↓↓↓

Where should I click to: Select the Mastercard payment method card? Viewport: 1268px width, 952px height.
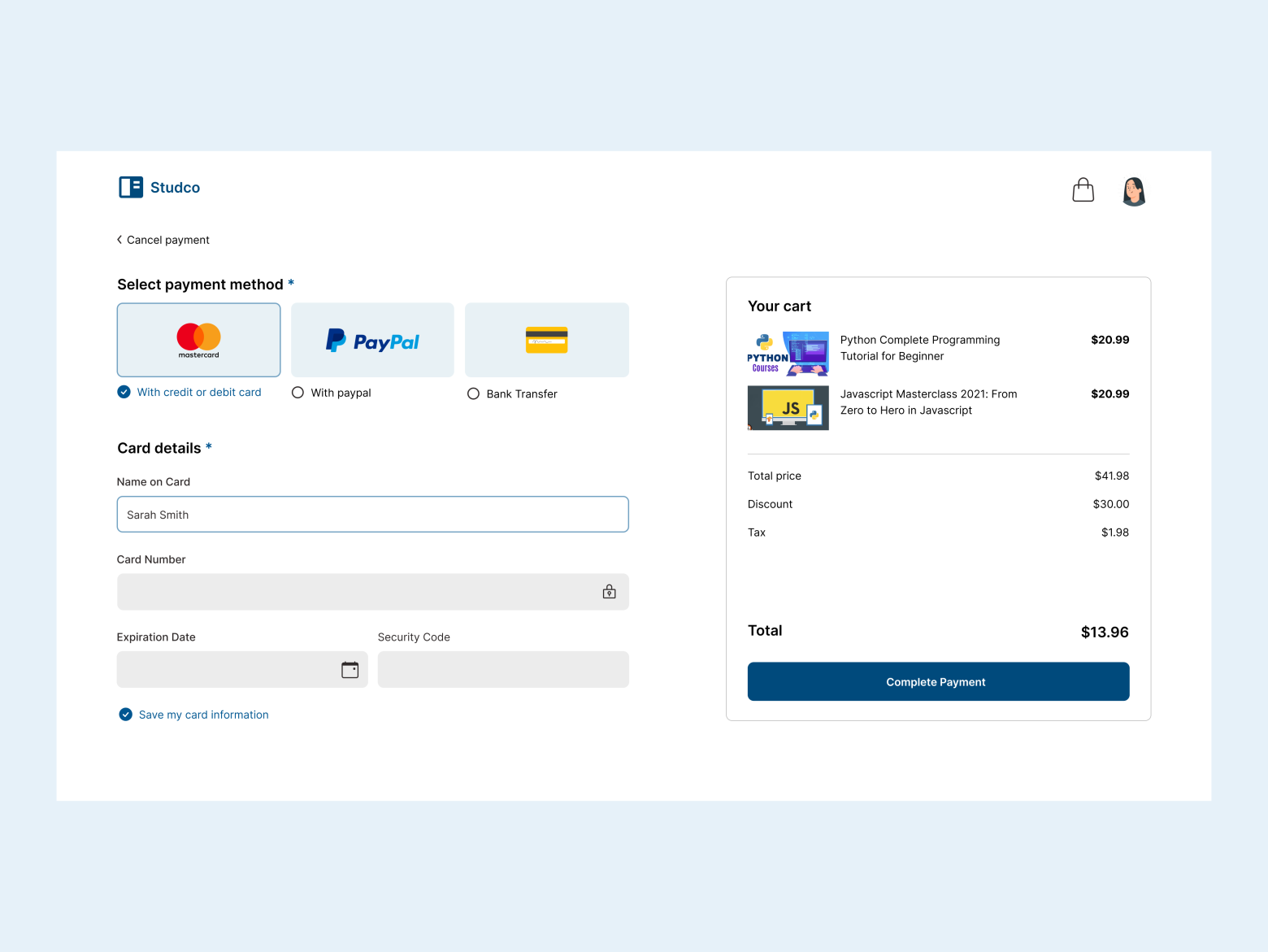coord(198,340)
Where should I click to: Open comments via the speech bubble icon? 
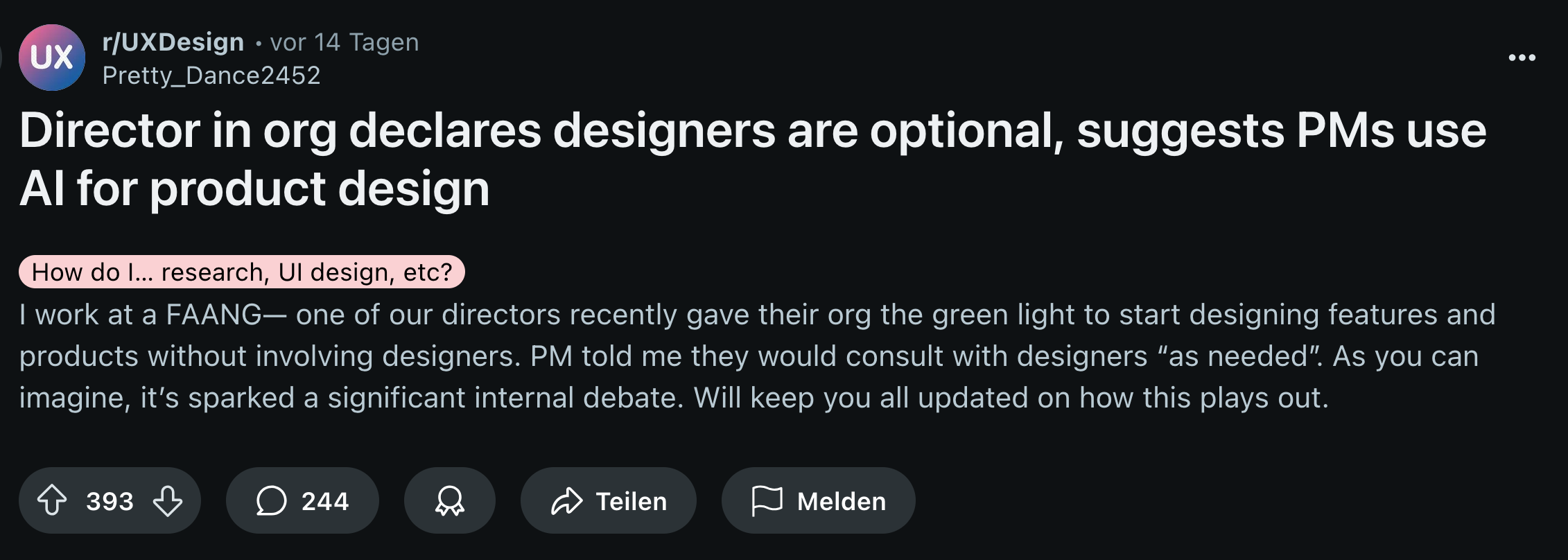pos(271,500)
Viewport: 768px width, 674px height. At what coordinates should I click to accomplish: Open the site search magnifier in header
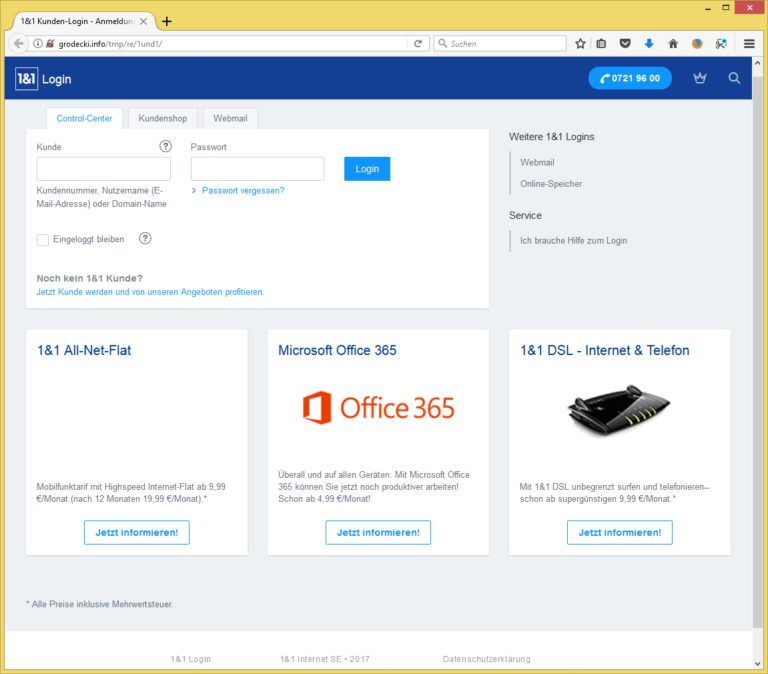734,78
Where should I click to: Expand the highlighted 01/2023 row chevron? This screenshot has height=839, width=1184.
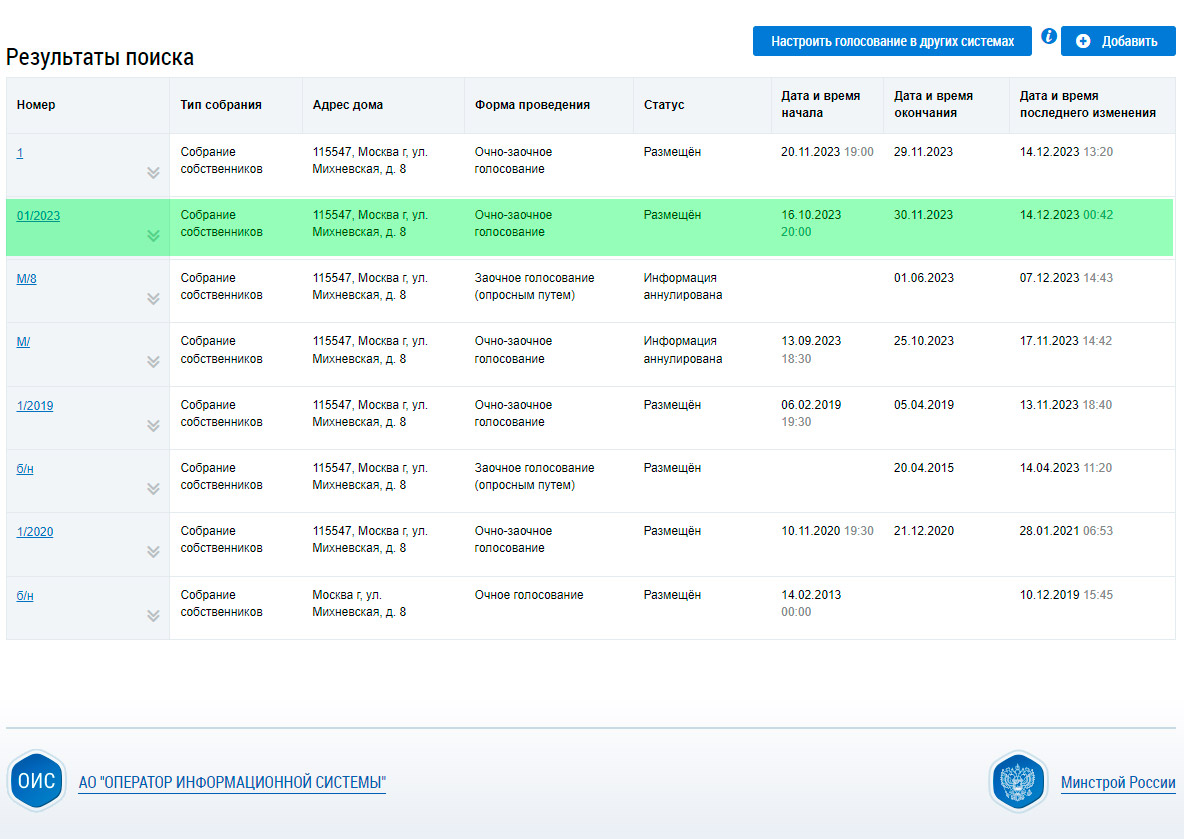(153, 236)
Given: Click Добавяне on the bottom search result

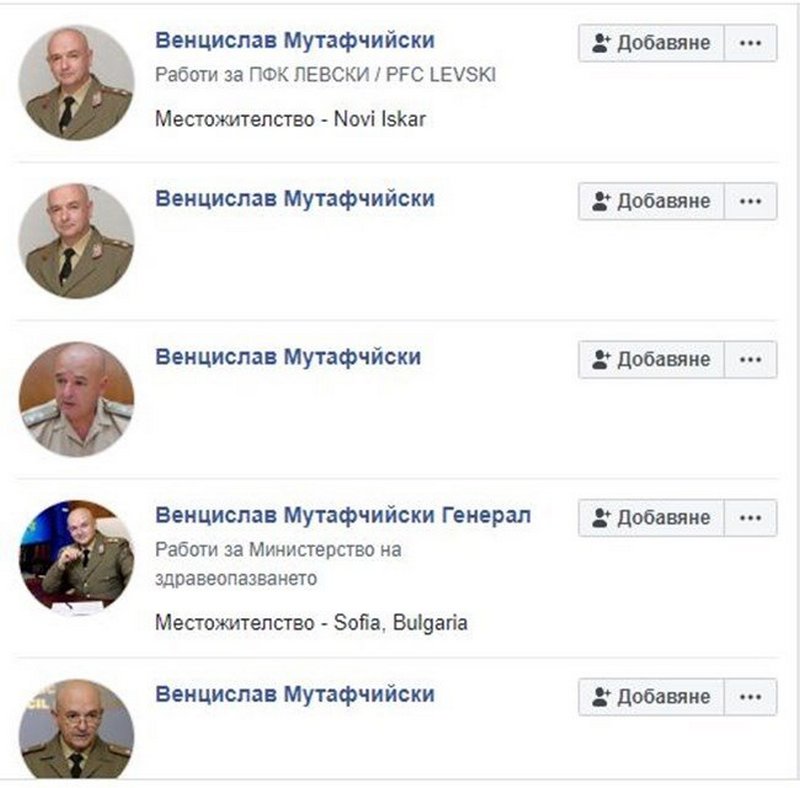Looking at the screenshot, I should point(651,697).
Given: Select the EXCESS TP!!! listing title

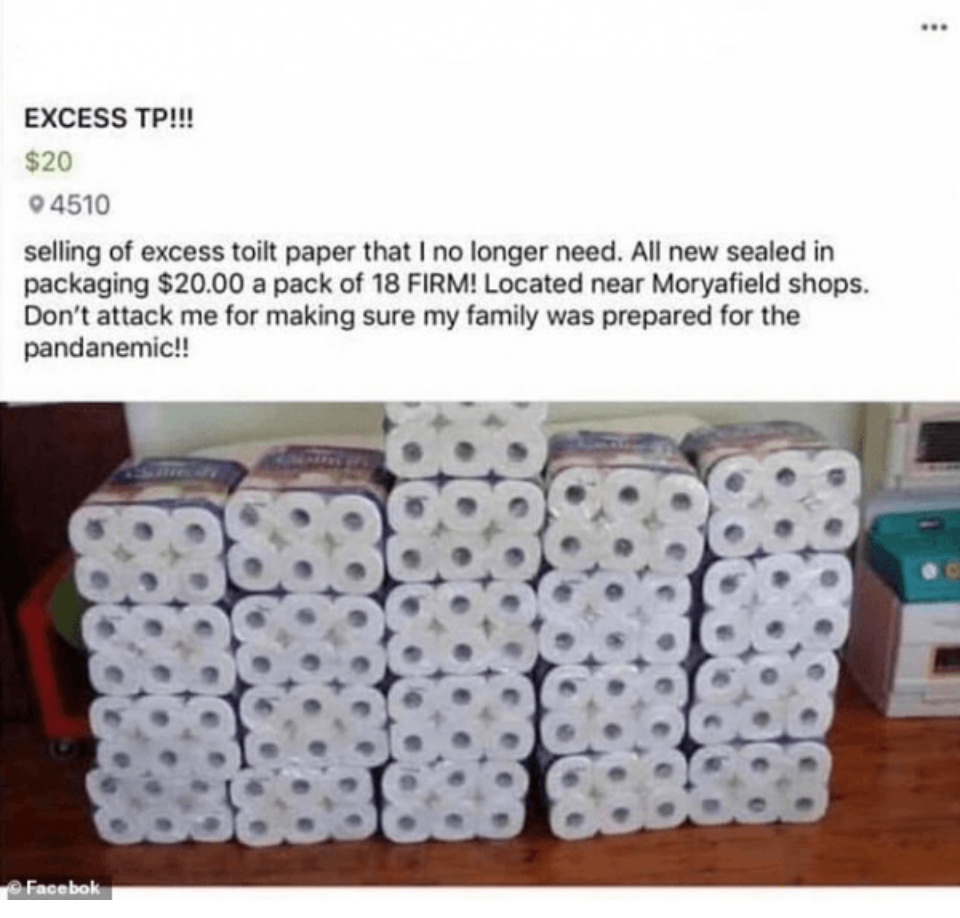Looking at the screenshot, I should [108, 118].
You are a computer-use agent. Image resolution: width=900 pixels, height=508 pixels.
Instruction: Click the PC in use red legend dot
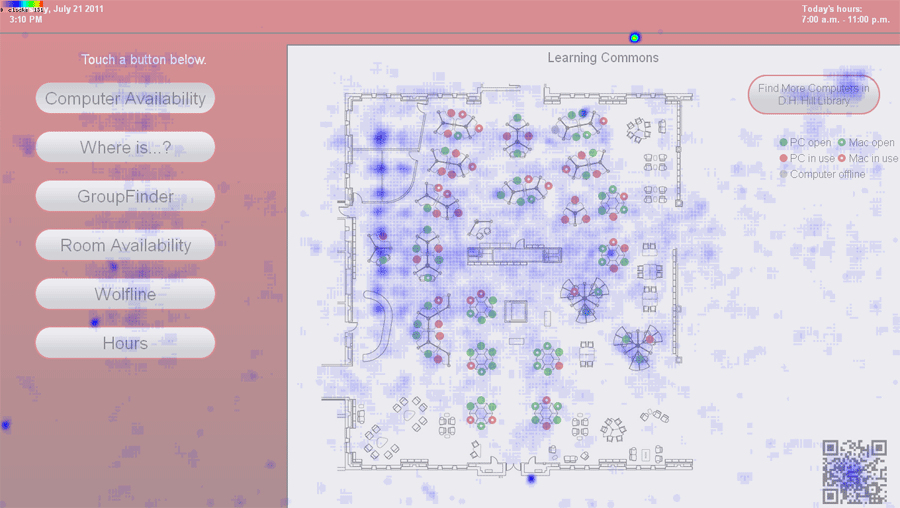point(783,158)
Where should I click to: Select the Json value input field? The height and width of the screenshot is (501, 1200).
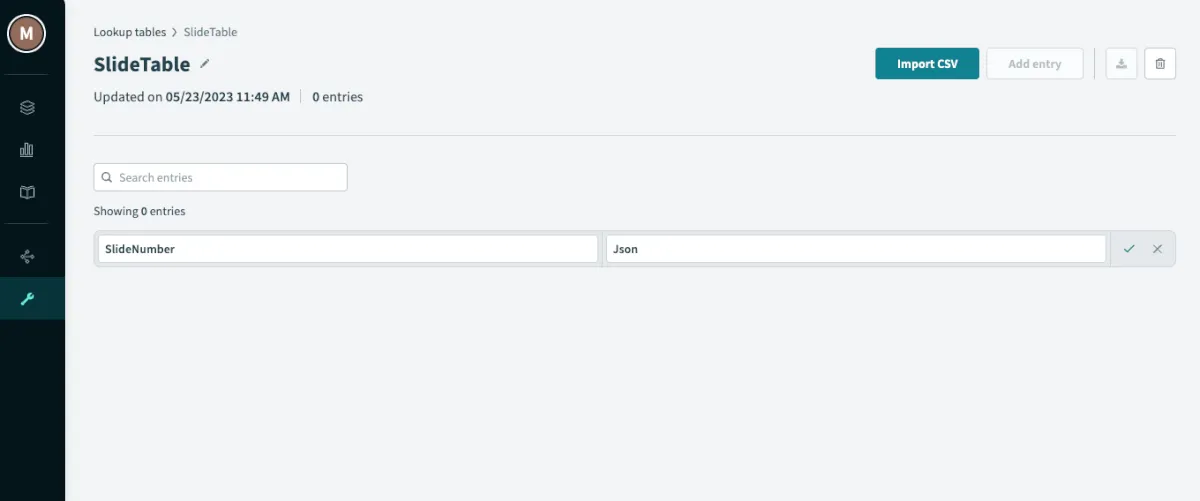point(855,249)
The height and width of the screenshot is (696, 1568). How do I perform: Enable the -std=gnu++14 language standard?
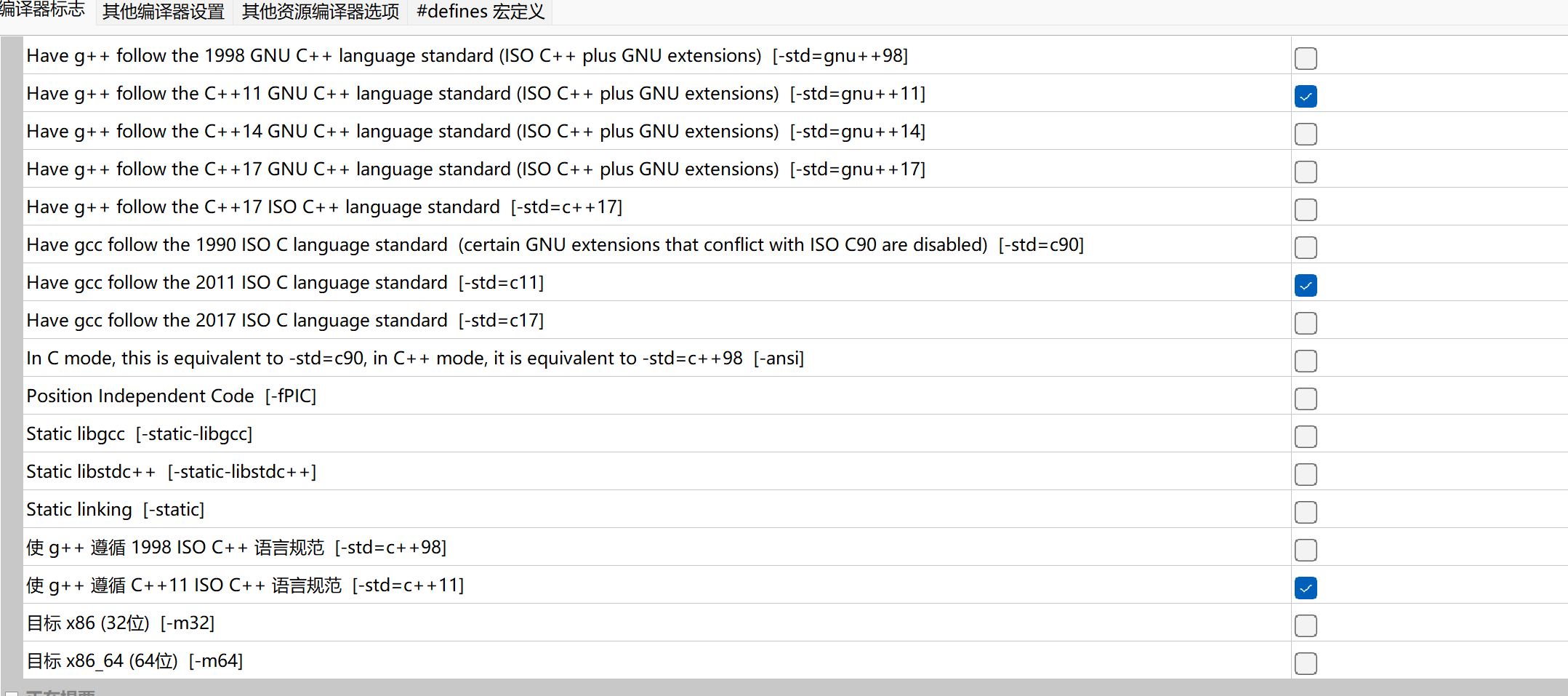1306,134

↑↑↑

Verbatim, write out the line containing "Given: Select the EXCESS TP!!! listing title" and all later lines through the end of the records, leaving every picture out.

• Exercise output
Given: Select the EXCESS TP!!! listing title

Looking at the screenshot, I should [108, 118].
You are a computer-use agent. Image resolution: width=900 pixels, height=508 pixels.
Instruction: Click the PC in use red legend dot
point(783,158)
Where should I click to: Select the Json value input field? The height and width of the screenshot is (501, 1200).
point(855,249)
The height and width of the screenshot is (696, 1568). How do I perform: Enable the -std=gnu++14 language standard?
1306,134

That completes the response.